• [Problem A]:
Please list the problems linked to large turbines that the passage about Dabiri names.
• [Problem B]:
Rewrite everything from "The wind energy" down to "avoided through innovation." in the passage about Dabiri, switching "blades" for "rotors".

Dabiri and his student K. Katija designed and patented a
device which very accurately takes measurements that are computed into
the kinetic energy due to swimming. Divers use a laser and optics system
that illuminates the flow field. The technique allows for refinement
and testing of previous models for vortex formation. The research has
“profound implications not only for understanding the evolution and
biophysics of locomotion in jellyfish and other aquatic animals, but
also for a host of distantly related questions and applications in fluid
dynamics, from blood flow in the human heart to the design of wind
power generators.”
The wind energy industry is scaling to larger and larger
blades, which harvest more energy. Dabiri believes that problems
associated with large turbines—design difficulties, building costs,
increasing areal needs (turbines are sometimes erected a mile apart to
ensure good wind flow), eyesore complaints and accidental bird/bat
fatalities—can be avoided through innovation.
His FLOWE center, with 24 close vertical axis turbines, is
his step towards more economical harvesting of wind energy. Noting that
there is constructive interference in the hydrodynamic wakes of
schooling fish, Dabiri suggested that extracting energy from flow
vortices could aid more than locomotion. His models of the energy
extraction mechanism are applicable to the design and evaluation of
unsteady aero- and hydrodynamic energy conversion systems, like wind
farms.

• [Stored entries]:

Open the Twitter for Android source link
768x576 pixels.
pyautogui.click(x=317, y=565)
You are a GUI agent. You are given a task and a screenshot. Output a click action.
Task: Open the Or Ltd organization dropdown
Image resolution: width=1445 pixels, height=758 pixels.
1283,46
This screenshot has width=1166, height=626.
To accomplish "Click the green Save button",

--

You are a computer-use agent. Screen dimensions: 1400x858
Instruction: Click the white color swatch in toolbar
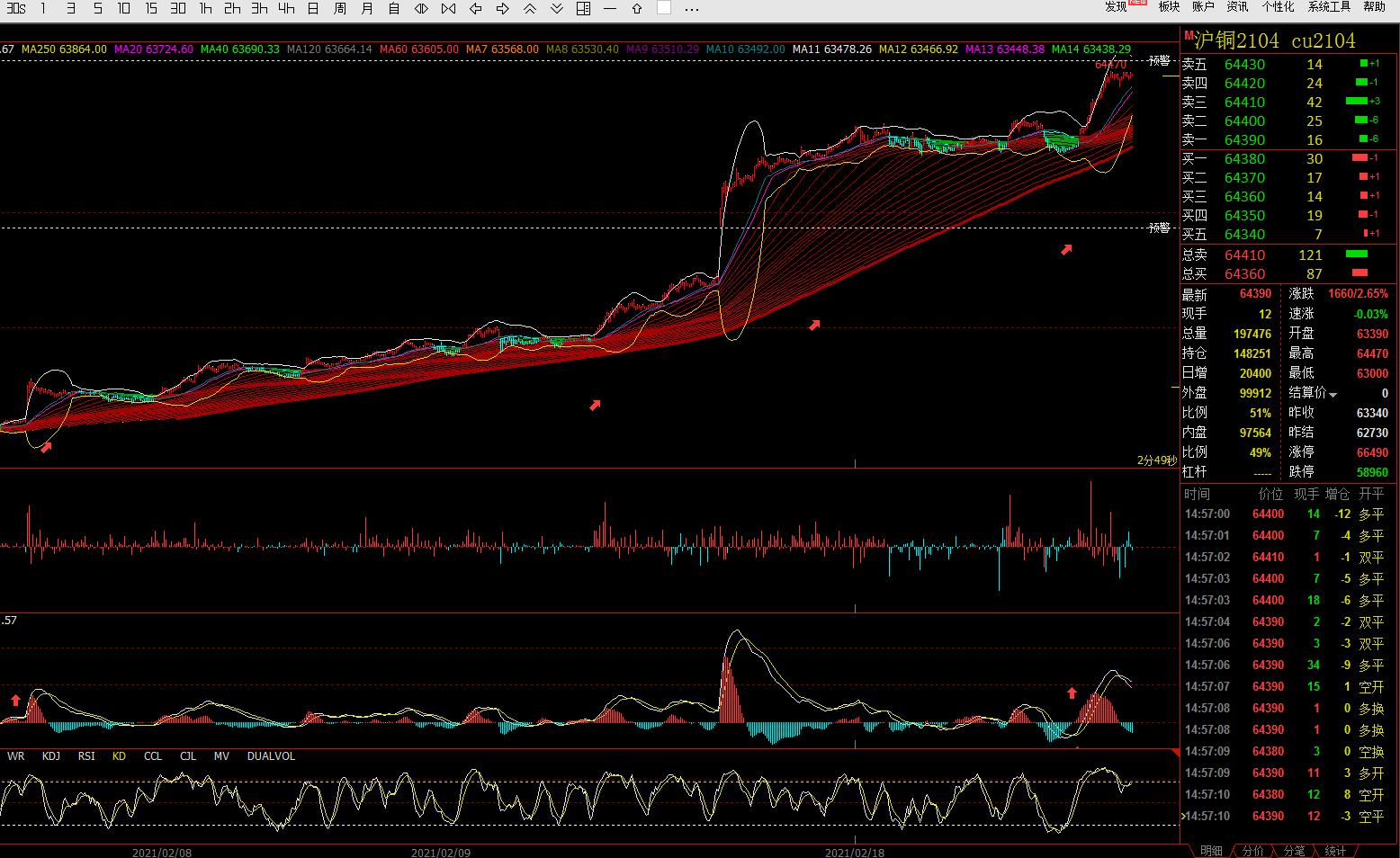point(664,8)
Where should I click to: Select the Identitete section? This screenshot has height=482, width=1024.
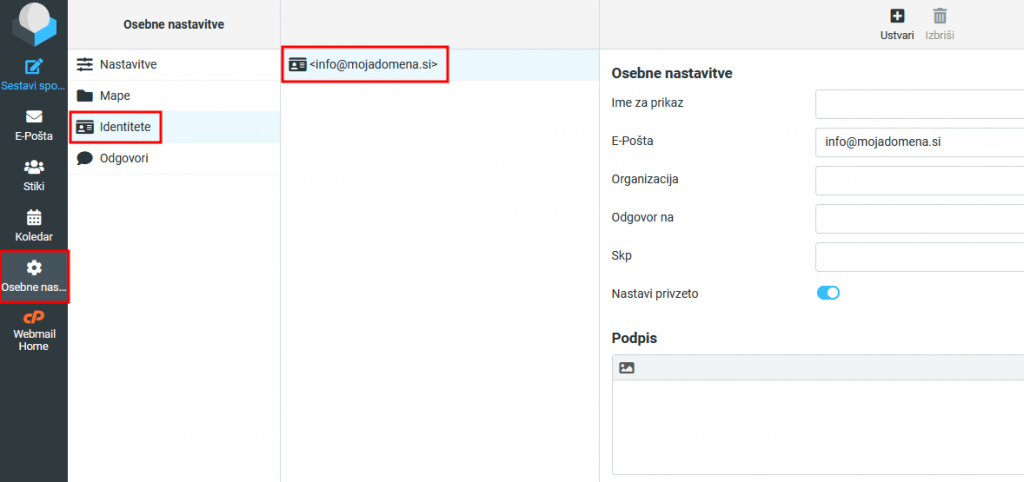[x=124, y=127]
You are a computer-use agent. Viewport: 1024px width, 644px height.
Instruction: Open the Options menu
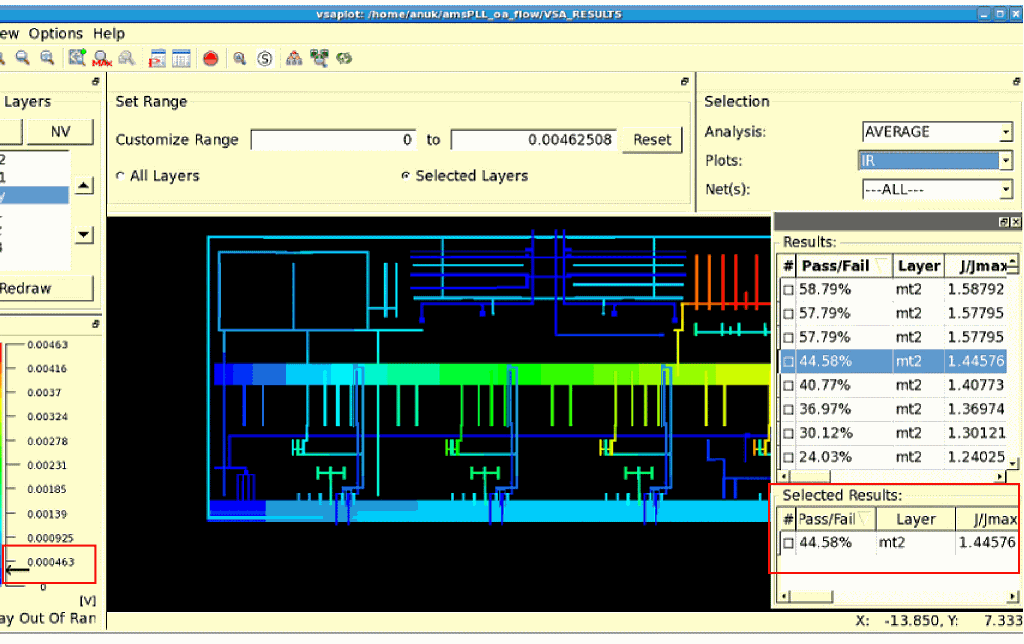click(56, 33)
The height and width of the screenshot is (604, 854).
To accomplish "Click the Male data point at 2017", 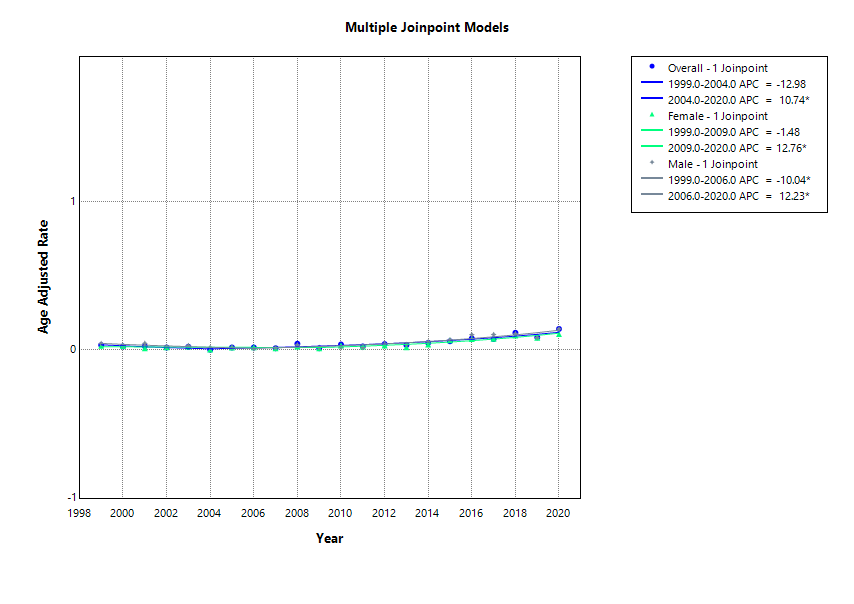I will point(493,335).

• [Reply A]:
Design difficulties, building costs, increasing areal needs, eyesore complaints, accidental bird/bat fatalities

• [Reply B]:
The wind energy industry is scaling to larger and larger
rotors, which harvest more energy. Dabiri believes that problems
associated with large turbines—design difficulties, building costs,
increasing areal needs (turbines are sometimes erected a mile apart to
ensure good wind flow), eyesore complaints and accidental bird/bat
fatalities—can be avoided through innovation.